== Exercise details ==
Pick up the excerpt on Census Bureau research into the gender pay gap among graduates, and continue it after its last sentence. Disregard the lines that follow it.

The gender wage gap — the difference between what men and women earn — is an often-cited marker of the progress women are making in the work force typically measured by comparing the average earnings of men and women.
Previous U.S. Census Bureau research has explored the gender wage gap and how it varies with social, economic and demographic characteristics.
Now, new U.S. Census Bureau research takes it a step further by comparing male and female earnings for graduates of similar educational programs. Rather than comparing male and female wages and controlling for education, it looks at the earnings of men and women with the same level and quality of education.
This research provides new information about the gender pay gap across a range of postsecondary education levels from graduates of the most selective bachelor programs to graduates of certificate programs.
The Census Bureau analyzed the earnings of graduates from certificate, associate and bachelor’s programs for up to 15 years. It estimated the magnitude of the earnings gap at these educational levels and three factors that may contribute to it: field of study; occupation and industry after graduation; and number of weeks and hours worked in a year.
This research was made possible by a partnership between the Census Bureau and state higher education systems, which provided student transcript records that can be linked to other datasets.
In this case, the student records were linked to the American Community Survey (ACS) to gauge post-graduation outcomes such as earnings, occupation, childbearing, and the number of weeks and hours worked. The ACS is the premier source of detailed population and housing information about our nation.
Researchers analyzed the gender pay gap using a statistical model that answered the following questions for each degree level considered:
• How large was the gap between men’s and women’s earnings, on average?
• How much of this gap was driven by women and men majoring in different fields?
• Among women and men with the same education level who graduated in the same field, how much of the gap stemmed from women and men working in different occupations and industries?
• Among men and women with the same education level, who graduated in the same field and worked in the same occupation, how much of the gap was caused by women and men participating in the workforce at different rates and working different numbers of weeks and hours-per-week during the year?
• How much of the gender pay gap was due to other factors?
Answers differed considerably depending on whether someone graduated from a certificate or selective bachelor’s program.

== Supplied data ==
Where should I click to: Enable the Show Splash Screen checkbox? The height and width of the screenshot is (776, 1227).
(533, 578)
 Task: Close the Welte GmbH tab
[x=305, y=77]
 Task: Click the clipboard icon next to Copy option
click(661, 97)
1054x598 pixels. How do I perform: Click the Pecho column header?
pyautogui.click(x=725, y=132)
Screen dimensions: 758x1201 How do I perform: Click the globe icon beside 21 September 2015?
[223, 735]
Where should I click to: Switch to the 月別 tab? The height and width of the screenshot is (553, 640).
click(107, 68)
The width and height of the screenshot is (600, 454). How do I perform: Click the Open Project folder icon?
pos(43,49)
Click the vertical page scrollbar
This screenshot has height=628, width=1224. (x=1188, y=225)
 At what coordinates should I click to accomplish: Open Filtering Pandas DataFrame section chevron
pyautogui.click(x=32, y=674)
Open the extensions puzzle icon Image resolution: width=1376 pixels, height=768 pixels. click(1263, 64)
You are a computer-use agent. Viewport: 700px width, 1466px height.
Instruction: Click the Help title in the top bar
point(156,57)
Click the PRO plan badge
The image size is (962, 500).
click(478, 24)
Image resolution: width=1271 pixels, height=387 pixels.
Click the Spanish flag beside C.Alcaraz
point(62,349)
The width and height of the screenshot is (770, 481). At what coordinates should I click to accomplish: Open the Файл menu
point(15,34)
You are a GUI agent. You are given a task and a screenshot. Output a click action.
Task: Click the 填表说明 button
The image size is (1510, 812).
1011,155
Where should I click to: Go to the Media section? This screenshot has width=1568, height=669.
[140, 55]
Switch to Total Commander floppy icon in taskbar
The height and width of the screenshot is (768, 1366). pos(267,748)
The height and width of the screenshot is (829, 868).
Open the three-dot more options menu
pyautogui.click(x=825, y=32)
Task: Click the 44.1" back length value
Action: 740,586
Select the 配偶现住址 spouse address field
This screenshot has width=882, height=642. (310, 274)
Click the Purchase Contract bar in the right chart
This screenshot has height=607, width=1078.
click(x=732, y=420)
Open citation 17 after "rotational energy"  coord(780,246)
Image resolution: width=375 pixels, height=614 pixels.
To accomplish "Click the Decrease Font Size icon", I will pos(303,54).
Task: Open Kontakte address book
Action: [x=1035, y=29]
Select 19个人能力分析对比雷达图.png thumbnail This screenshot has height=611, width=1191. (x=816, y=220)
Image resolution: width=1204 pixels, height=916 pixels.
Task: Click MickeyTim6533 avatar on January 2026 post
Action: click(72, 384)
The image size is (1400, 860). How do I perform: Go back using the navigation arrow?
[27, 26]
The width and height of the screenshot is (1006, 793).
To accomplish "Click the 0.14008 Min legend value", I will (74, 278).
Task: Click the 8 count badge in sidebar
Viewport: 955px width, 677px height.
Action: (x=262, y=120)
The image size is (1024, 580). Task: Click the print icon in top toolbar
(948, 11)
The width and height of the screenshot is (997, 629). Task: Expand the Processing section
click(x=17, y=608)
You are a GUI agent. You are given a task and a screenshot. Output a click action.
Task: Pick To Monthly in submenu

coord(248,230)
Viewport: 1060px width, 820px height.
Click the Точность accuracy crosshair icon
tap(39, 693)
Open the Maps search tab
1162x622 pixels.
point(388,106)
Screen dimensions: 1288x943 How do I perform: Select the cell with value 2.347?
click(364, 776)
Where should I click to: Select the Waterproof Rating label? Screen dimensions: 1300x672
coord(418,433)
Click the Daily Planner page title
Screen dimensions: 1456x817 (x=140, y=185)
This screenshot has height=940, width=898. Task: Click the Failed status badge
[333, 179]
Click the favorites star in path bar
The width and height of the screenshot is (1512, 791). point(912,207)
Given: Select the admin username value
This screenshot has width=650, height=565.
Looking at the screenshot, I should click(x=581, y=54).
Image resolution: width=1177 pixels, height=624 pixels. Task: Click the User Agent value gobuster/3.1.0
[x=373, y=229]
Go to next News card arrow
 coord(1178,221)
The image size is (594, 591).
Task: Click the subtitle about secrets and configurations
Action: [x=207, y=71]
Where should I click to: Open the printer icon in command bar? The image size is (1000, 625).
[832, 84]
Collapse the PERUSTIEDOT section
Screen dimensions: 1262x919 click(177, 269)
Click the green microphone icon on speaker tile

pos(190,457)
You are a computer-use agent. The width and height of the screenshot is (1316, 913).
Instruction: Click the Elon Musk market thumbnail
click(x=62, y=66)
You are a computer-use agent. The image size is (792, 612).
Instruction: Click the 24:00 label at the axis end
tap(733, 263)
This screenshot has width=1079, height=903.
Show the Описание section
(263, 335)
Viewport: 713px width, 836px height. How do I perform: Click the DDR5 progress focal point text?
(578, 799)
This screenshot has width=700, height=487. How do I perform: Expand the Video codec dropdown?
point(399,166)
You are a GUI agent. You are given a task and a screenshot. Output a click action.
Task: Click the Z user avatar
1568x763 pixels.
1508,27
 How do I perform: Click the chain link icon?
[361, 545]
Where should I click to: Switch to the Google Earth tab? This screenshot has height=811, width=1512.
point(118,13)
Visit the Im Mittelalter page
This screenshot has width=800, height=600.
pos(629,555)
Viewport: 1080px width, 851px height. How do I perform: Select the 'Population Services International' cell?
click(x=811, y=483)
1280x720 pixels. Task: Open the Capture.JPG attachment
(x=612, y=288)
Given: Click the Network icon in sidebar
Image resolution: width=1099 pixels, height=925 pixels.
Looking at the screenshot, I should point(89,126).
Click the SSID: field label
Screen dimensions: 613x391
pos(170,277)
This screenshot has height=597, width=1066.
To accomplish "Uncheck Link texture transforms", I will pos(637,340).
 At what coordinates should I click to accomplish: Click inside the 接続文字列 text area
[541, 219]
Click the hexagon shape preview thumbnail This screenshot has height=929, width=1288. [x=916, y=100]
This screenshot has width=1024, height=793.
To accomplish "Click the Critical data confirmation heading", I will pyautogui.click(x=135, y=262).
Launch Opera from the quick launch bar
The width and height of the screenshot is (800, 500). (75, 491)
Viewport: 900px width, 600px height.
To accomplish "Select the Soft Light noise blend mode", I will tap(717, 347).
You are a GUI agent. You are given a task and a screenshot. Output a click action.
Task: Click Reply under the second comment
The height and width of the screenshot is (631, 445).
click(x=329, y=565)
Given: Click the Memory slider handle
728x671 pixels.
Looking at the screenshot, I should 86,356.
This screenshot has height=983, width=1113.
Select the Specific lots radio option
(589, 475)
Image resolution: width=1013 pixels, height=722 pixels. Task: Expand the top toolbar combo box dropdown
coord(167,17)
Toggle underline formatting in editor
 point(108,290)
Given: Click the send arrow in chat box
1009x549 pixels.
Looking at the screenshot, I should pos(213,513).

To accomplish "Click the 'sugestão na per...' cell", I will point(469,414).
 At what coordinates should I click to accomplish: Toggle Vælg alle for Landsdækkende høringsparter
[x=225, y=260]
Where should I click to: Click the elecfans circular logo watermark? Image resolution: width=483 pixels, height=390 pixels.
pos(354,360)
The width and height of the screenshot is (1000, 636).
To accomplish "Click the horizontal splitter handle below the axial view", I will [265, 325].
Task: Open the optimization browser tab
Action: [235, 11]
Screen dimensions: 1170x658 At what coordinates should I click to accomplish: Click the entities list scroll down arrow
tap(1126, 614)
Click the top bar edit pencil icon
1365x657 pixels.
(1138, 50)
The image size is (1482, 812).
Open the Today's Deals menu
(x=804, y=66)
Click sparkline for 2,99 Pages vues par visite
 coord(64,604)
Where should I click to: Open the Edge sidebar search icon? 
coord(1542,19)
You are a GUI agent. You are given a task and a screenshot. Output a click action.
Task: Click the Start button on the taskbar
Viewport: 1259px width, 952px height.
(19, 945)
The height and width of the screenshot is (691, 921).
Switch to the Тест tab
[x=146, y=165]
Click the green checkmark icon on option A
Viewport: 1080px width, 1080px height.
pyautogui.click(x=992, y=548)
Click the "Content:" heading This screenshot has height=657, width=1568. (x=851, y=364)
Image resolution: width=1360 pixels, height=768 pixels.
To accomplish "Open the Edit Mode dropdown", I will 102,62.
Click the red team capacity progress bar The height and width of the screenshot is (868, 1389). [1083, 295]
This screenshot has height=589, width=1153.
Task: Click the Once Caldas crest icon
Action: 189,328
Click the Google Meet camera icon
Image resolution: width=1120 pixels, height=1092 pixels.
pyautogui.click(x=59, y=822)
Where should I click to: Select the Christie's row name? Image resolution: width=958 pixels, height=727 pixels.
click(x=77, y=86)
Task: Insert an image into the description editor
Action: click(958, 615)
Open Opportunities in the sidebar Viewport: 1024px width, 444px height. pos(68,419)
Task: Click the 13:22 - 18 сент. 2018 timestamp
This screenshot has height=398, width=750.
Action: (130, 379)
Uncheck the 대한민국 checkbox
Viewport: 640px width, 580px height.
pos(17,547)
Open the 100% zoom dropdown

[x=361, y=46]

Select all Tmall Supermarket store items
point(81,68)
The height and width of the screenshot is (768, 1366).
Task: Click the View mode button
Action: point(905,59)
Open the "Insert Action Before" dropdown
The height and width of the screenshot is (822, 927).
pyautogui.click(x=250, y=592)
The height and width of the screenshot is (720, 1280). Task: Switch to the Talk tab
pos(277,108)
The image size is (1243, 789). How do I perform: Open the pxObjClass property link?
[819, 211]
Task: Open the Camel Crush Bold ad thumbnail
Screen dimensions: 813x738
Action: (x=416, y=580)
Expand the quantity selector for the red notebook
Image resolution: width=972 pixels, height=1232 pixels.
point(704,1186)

== Task output ==
The size of the gender earnings gap
The gap in average earnings from 2005 to 2019 was consistent across all education levels. As shown in Figure 1, women with a certificate degree earned 71.2 cents for every dollar earned by men with a certificate degree. In other words, the gap was 28.8%. For graduates of the most selective bachelor’s institutions, as defined by the Barron’s Admissions Competitiveness Index, the gap was 28.4%.
This gap is larger than the 84 cents for every dollar earned figure reported by the White House, which compares full-time, year-round working men and women. The comparisons in this report are between graduates.
Field of study
College major or field of study accounted for a substantial portion of the gap at higher education levels but were less significant at lower levels.
For example, 3.8% of the gender gap in earnings among those with certificate degrees was attributed to choice of major/field of study, compared to 24.6% among graduates of the most selective bachelor’s programs (Figure 2).
After accounting for differences in choice of major, the share of the gap due to occupation and industry chosen was nearly the same regardless of education level.
Occupational choices accounted for 38.5% of the gap among certificate degree graduates and 32.4% of the gap among graduates of selective bachelor’s programs (Figure 2).
Differences in labor supply — which reflect a combination of gender differences in employment rates as well as gender differences in the number of weeks and hours-per-week worked in a year of those employed — had a greater impact on the pay gap among graduates of certificate and associate programs than among those with bachelor’s degrees.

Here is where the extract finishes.